Blood pressure and blood viscosity are not correlated in normal healthy subjects

The relationship between blood viscosity, hematocrit (Hct), and mean arterial blood pressure (MAP) was studied in a healthy population of 91 men and 66 women with an average age of 30.6 ± 8.0 years, from the city of Victoria de Durango (1800 m elevation). In women and men, Hct values were 42.4% ± 2.9% and 47.2% ± 2.3%, blood viscosities were 4.5 ± 0.7 and 6.1 ± 1.0 cP, and MAP was 83.0 ± 6.8 and 88.0 ± 6.1 mmHg, respectively. The correlation between blood viscosity and Hct was linear and positive (r2 = 0.48) and identical to that of previous studies reported in the literature when men and women are taken as a single group. Separating the data by gender yielded positive, linear correlations (r2 = 0.18 and 0.10, respectively) with identical slopes, however blood viscosity for men was 1.2 cP greater than in women (P = 0.02). MAP and blood viscosity (and Hct) were not statistically associated when men and women were analyzed separately and were weakly positively correlated (r2 = 0.08, P < 0.02) when treated as a group. The present results suggest that studies that show a positive correlation between MAP and blood viscosity (and Hct) do not differentiate data according to gender, or involve populations that do not compensate for increased blood viscosity and potentially increased shear stress.

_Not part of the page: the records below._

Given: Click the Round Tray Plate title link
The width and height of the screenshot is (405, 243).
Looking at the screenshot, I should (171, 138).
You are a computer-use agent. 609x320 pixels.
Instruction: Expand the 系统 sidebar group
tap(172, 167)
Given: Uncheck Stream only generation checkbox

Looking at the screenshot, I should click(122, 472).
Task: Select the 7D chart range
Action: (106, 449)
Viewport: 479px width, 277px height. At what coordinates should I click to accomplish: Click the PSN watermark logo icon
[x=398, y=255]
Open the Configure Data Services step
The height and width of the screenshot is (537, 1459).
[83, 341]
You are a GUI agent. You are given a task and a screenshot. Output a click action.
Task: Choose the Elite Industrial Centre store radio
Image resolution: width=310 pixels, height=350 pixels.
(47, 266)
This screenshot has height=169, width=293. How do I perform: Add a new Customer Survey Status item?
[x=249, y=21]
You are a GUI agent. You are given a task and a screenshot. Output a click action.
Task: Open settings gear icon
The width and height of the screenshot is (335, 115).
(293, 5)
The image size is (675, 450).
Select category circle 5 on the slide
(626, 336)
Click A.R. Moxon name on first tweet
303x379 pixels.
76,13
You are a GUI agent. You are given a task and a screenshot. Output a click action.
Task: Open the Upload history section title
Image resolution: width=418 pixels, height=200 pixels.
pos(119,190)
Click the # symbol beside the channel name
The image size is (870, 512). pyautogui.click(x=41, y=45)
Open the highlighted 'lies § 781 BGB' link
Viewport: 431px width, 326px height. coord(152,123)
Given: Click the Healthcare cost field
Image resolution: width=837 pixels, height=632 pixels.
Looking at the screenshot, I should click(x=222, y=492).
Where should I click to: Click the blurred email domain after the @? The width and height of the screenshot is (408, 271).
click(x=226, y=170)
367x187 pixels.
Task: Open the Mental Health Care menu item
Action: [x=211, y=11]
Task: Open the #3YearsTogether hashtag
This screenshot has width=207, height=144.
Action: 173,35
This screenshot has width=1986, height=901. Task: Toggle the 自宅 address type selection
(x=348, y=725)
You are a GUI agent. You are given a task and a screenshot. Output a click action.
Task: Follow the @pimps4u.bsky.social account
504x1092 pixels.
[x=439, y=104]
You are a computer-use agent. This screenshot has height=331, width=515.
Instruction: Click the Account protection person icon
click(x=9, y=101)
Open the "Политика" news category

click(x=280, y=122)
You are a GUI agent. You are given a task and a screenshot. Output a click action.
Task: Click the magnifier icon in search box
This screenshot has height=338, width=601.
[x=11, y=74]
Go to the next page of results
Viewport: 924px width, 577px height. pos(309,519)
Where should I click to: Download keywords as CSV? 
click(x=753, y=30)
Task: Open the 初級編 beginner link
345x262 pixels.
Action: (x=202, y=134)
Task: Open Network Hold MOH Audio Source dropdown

Vasoactive hemoglobin solution improves survival in hemodilution followed by hemorrhagic shock

Objective: To compare survival after exchange transfusion followed by hemorrhage using: 1) the vasoactive, oxygen-carrying, bovine hemoglobin-based blood substitute Oxyglobin (Biopure, 12.9 g hemoglobin/dL); and 2) the hydroxyethyl starch plasma expander Hextend (high molecular weight and low degree of substitution, 6%). Design: Comparison between treatments. Setting: Laboratory. Subjects: Awake hamster chamber window model. Interventions: Fifty percent blood volume exchange transfusion followed by a 60% hemorrhage over 1 hr, followed by 1 hr of observation. Measurement of blood gases, mean arterial blood pressure, functional capillary density, arteriolar and venular diameter, and Po2 tension distribution. Measurements and Main Results: Survival with Oxyglobin was 100% and only 50% for the Hextend group. Vasoconstriction was evident in the microcirculation. Mean arterial pressure was higher in the Oxyglobin group. Functional capillary density was significantly reduced, although to a lesser extent by Oxyglobin. There was no difference in microvascular Po2 distribution after 1 hr of shock between groups. Conclusions: Higher mean arterial pressure during the initial stages of hemorrhage could be due to vasoconstriction in the Oxyglobin group as compared to the Hextend group. It is concluded that the pressor effect due to a vasoactive oxygen carrier may be beneficial in maintaining perfusion in conditions of severe hemodilution followed by hypovolemia.

Hematocrit and mean arterial blood pressure in pre- and postmenopause women

The relationship between mean arterial blood pressure (MAP) and hematocrit (Hct) was studied in pre- and postmenopause women in the city of Durango, Mexico. Premenopause women show a negative trend between parameters that is not statistically significant. MAP and Hct are directly related in postmenopause women (p < 0.01). It is proposed that that this MAP/Hct relationship is in part due to differences in endothelial function where menopause decreases the capacity of the endothelium to respond to increased blood viscosity and shears stress, leading to the increased production of vasodilator mediators to compensate for changes in blood viscosity due to changes in Hct. Comparison with a large group of postmenopause women in the city of Stockholm showed identical trends.